A Comparison of Clinically Atypical with Typical Chronic Inflammatory Demyelinating Polyradiculoneuropathy

Abstract

Background: There is a paucity of prospective studies evaluating the atypical features of chronic inflammatory demyelinating polyradiculoneuropathy (CIDP). Aims: To compare clinical and electrodiagnostic features of clinically typical and atypical CIDP patients. Methods: The patients with typical and atypical CIDP diagnosed according to the European Federation of Neurological Societies/Peripheral Nerve Society were included. The disability was graded on a 0–10 scale. Neurophysiological study included motor and sensory nerve conduction and F wave studies of both upper and lower limbs. The patients were treated with prednisolone with or without azathioprine.

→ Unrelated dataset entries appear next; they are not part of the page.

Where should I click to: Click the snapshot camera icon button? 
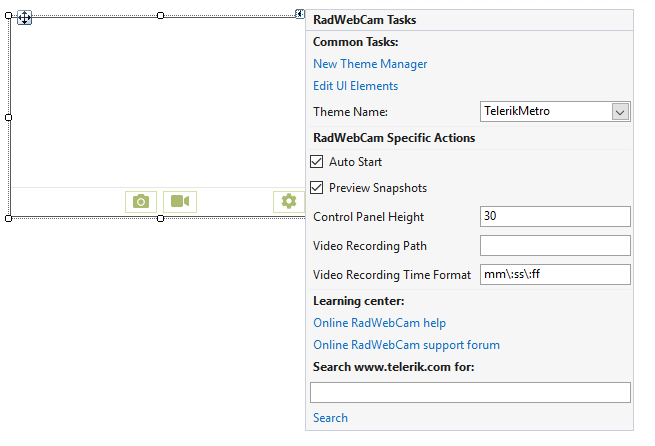coord(141,202)
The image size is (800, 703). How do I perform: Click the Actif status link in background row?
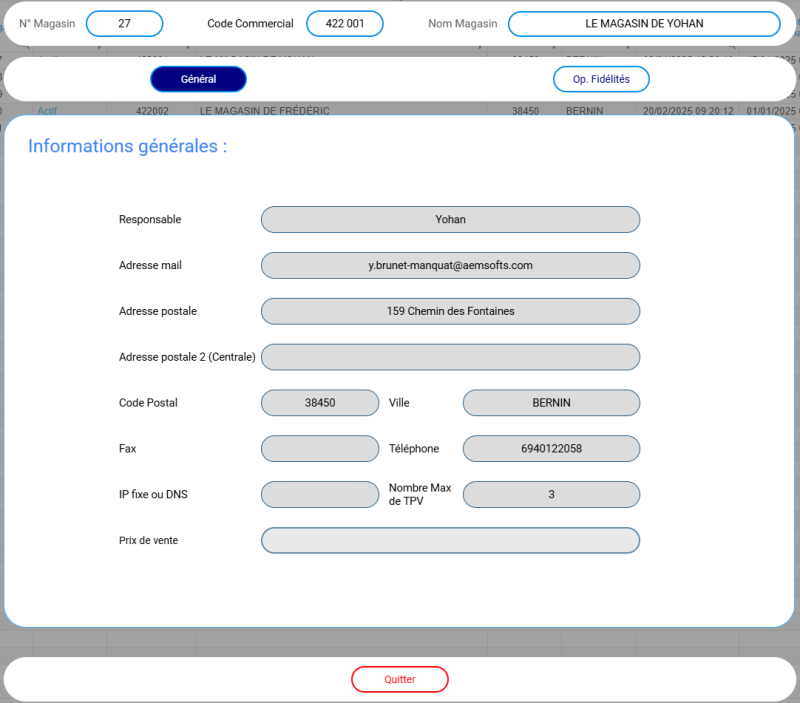[48, 110]
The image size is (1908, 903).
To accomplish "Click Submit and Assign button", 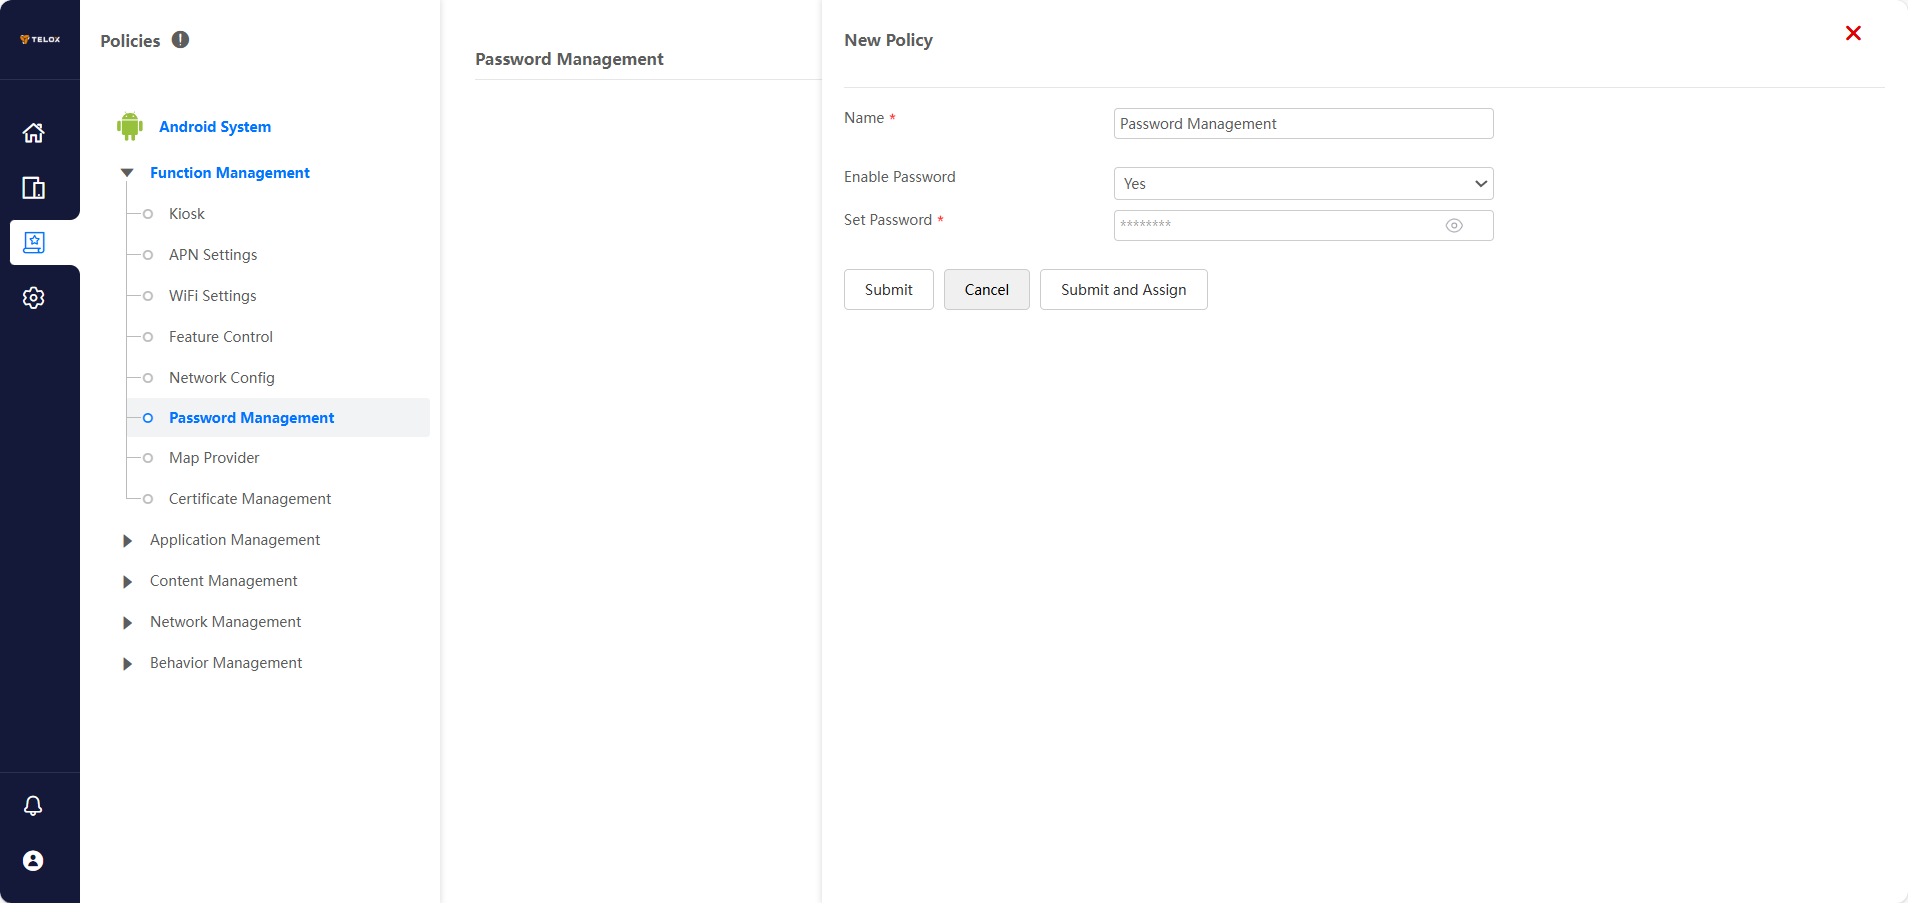I will point(1123,290).
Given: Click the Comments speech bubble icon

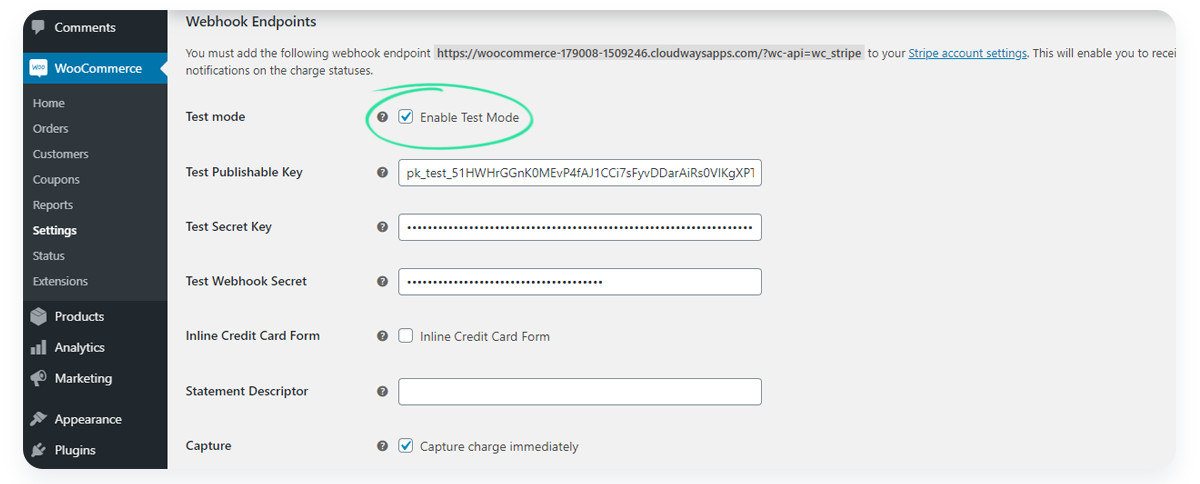Looking at the screenshot, I should [39, 27].
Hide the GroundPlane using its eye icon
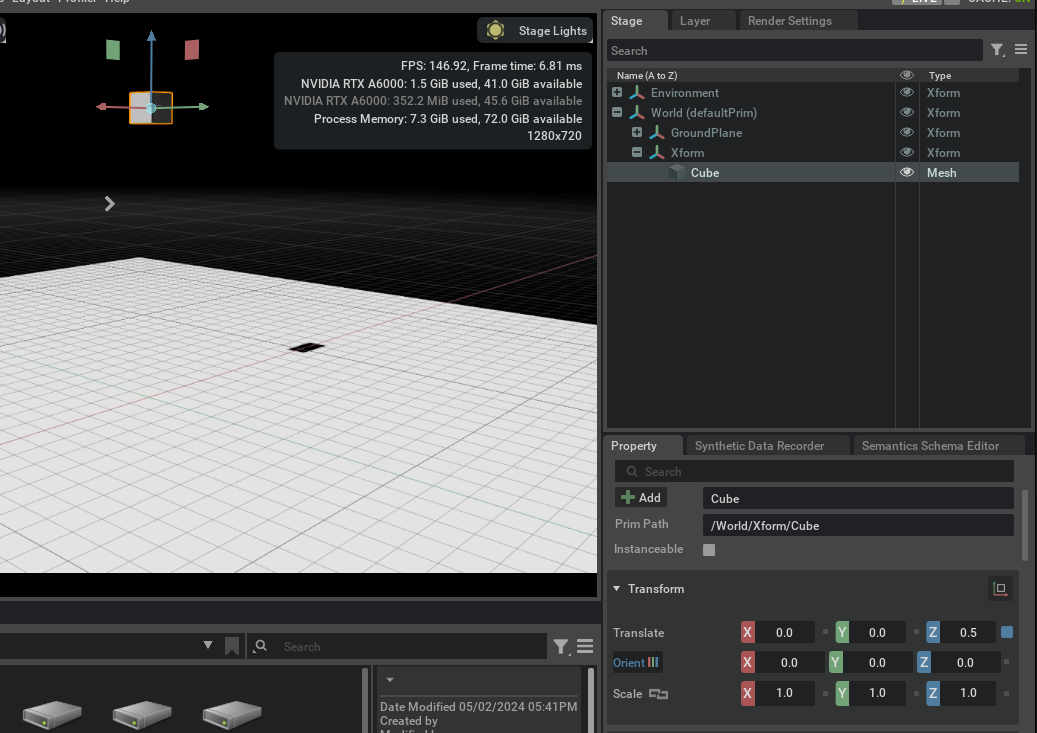Screen dimensions: 1037x733 coord(907,133)
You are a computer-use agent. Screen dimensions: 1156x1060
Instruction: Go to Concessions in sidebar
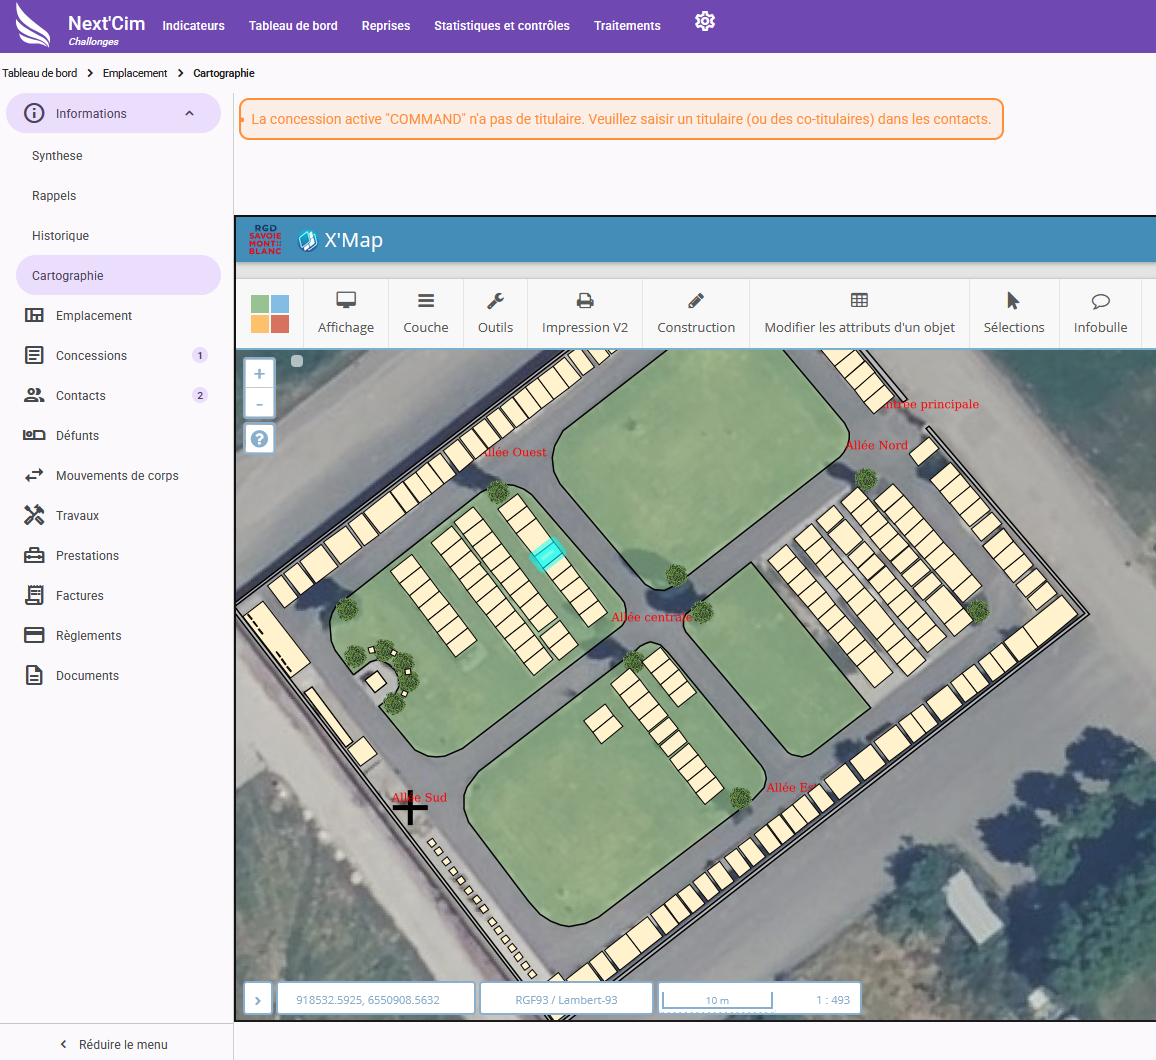[91, 356]
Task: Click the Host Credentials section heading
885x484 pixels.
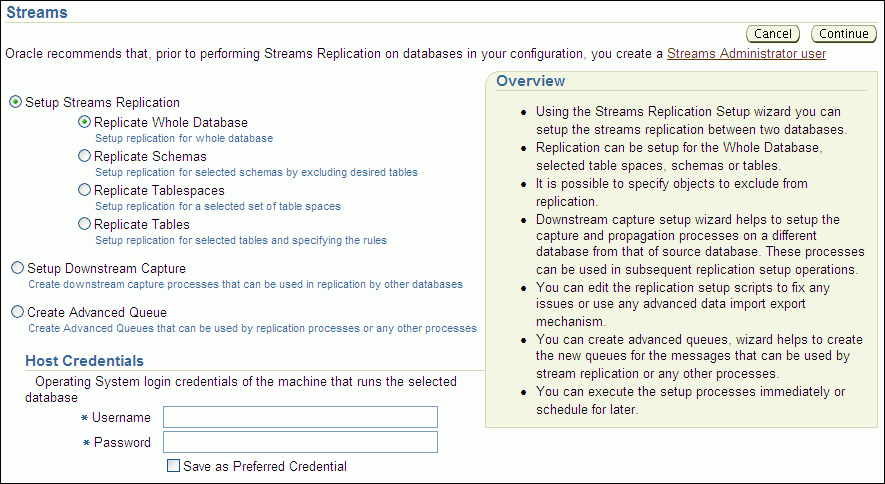Action: click(84, 361)
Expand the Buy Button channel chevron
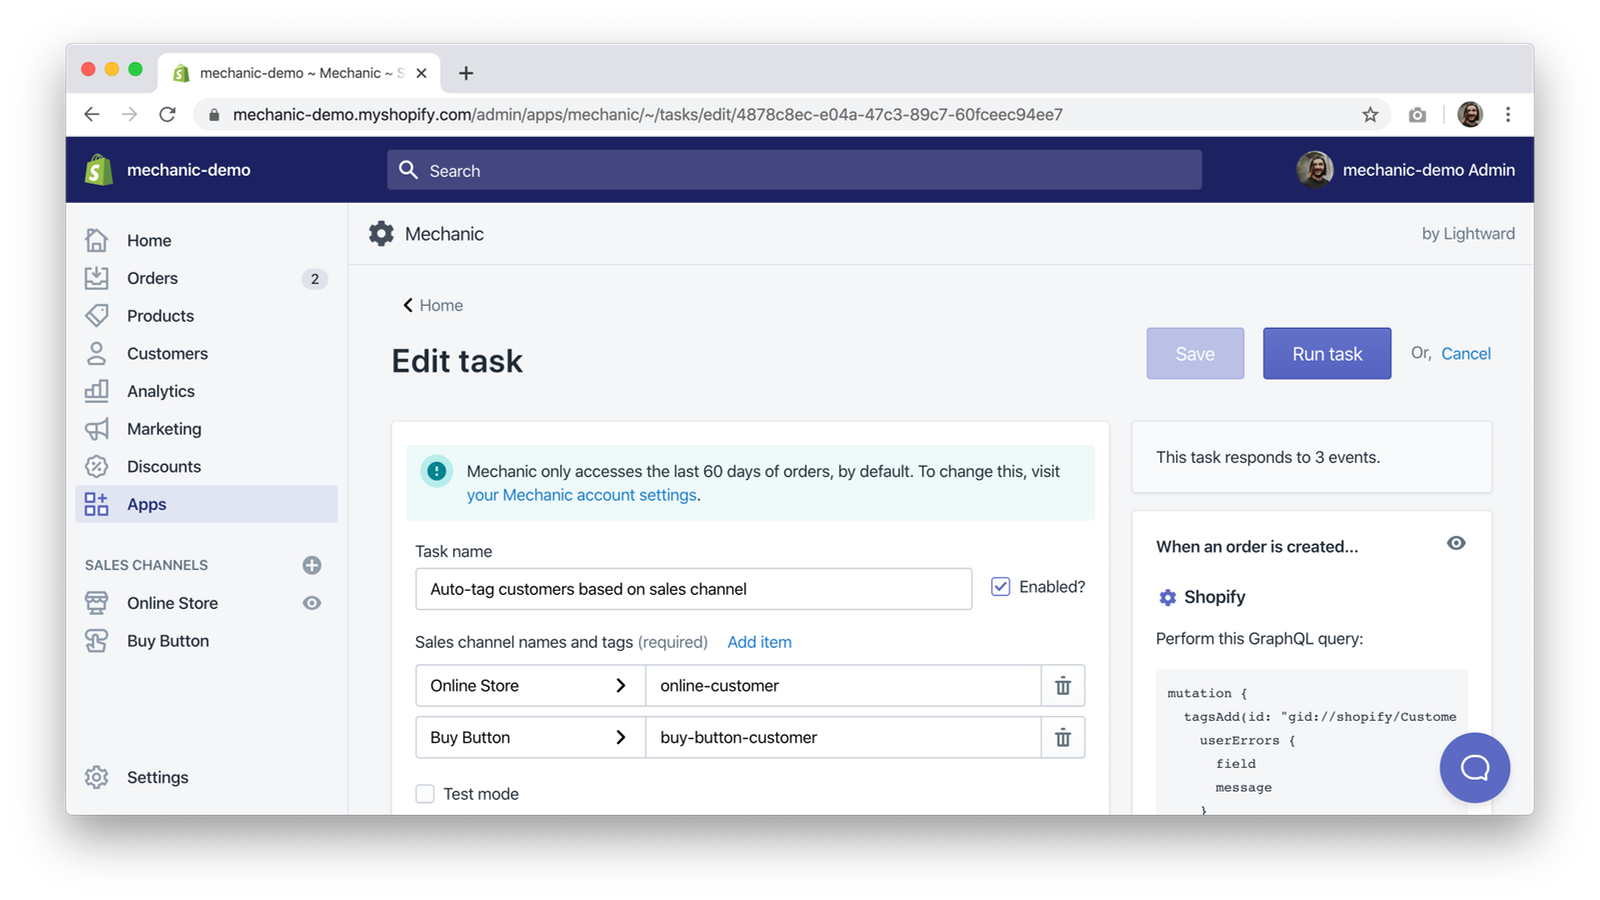This screenshot has height=900, width=1600. 620,738
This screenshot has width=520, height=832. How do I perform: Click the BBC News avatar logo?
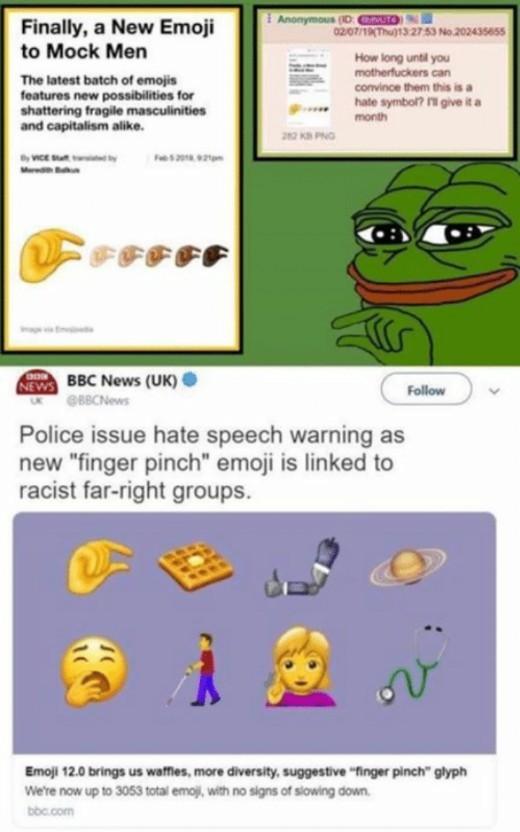[36, 386]
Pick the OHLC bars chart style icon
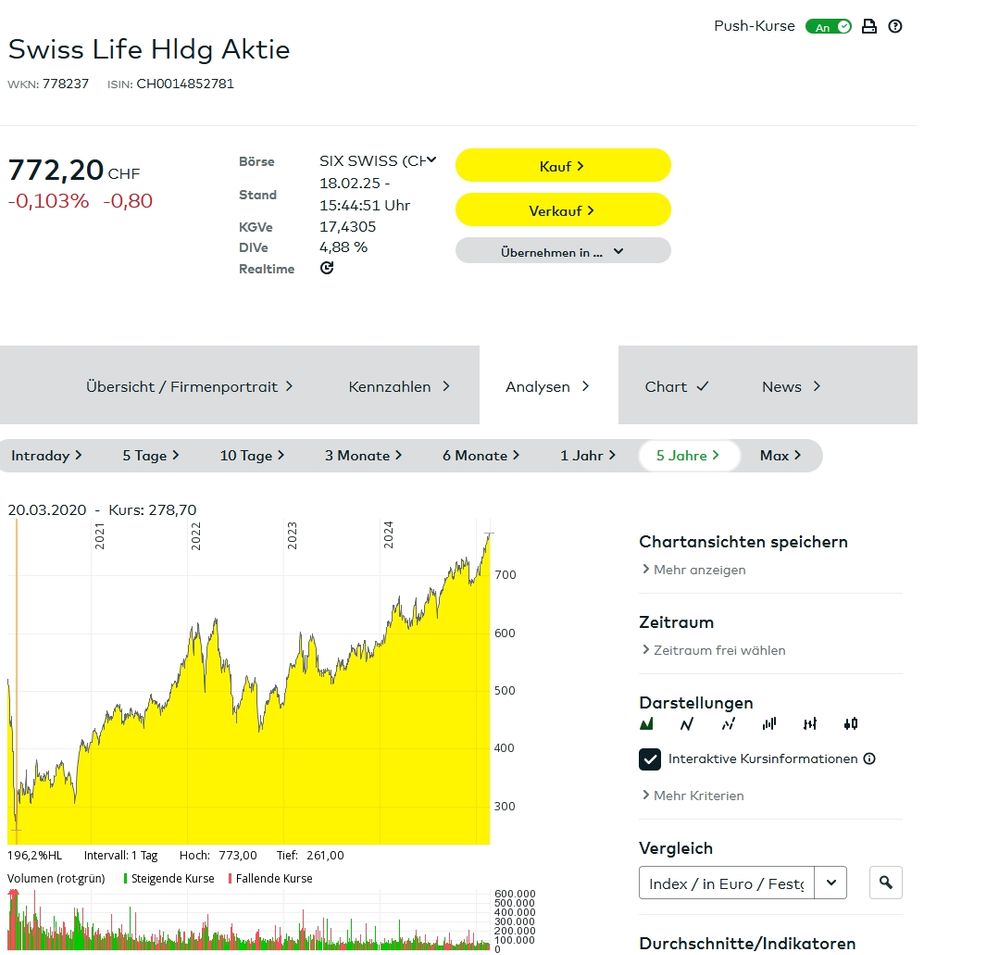This screenshot has width=999, height=955. tap(810, 723)
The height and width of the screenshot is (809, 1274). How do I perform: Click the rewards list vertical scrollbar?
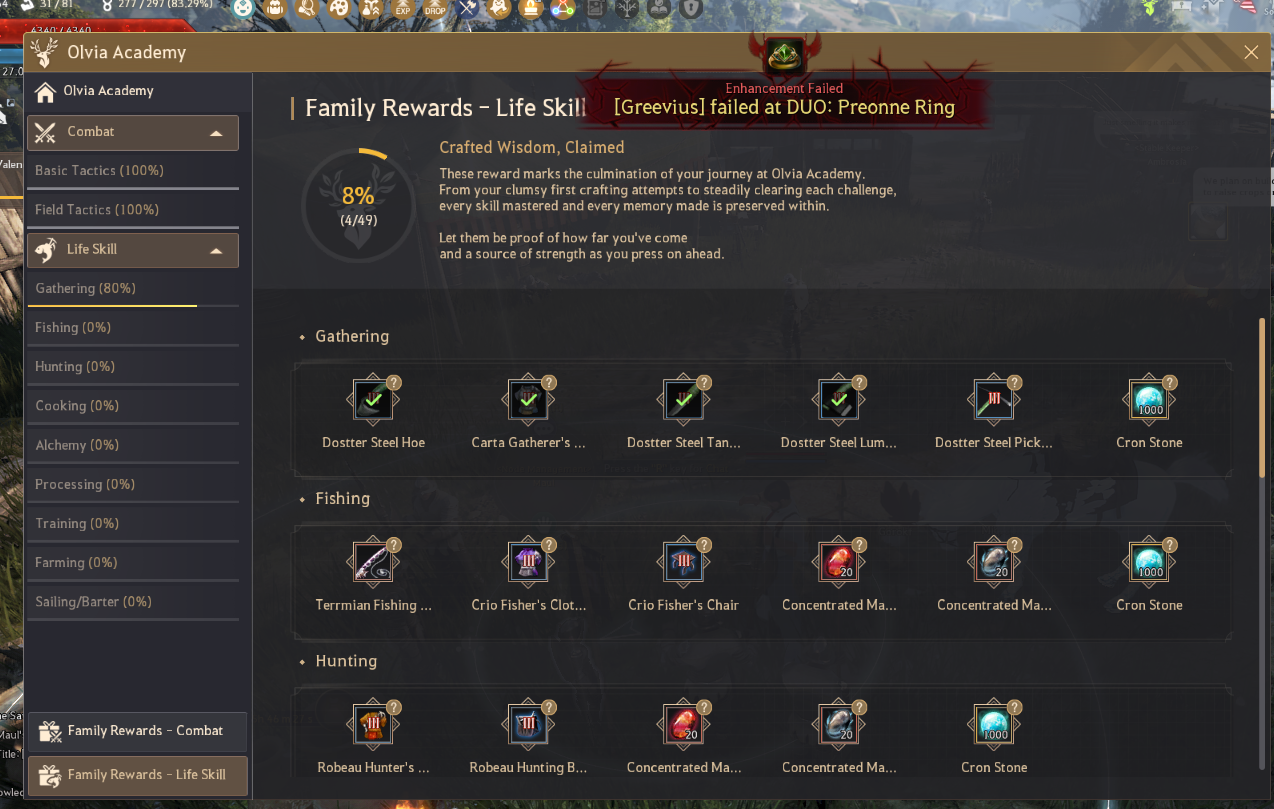click(1262, 398)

The outcome was evaluated at 6 months and improvement was defined as at least 2 grades improvement. Results: Eight out of 37 CIDP patients had atypical features, which included asymmetry in 2, dysautonomia in 3 and pure motor weakness, amyotrophic-lateral-sclerosis-like syndrome and distal weakness in 1 patient each. Tendon reflexes were retained in 3 patients. The mean duration of symptoms was 43 weeks in the typical and 30 weeks in the atypical group. The age, sex, disability, therapeutic response and neurophysiological features were similar in the 2 groups. Conclusion: About one fifth of CIDP patients may have atypical clinical features; however, their electrodiagnostic features and response to treatment are no different from typical CIDP.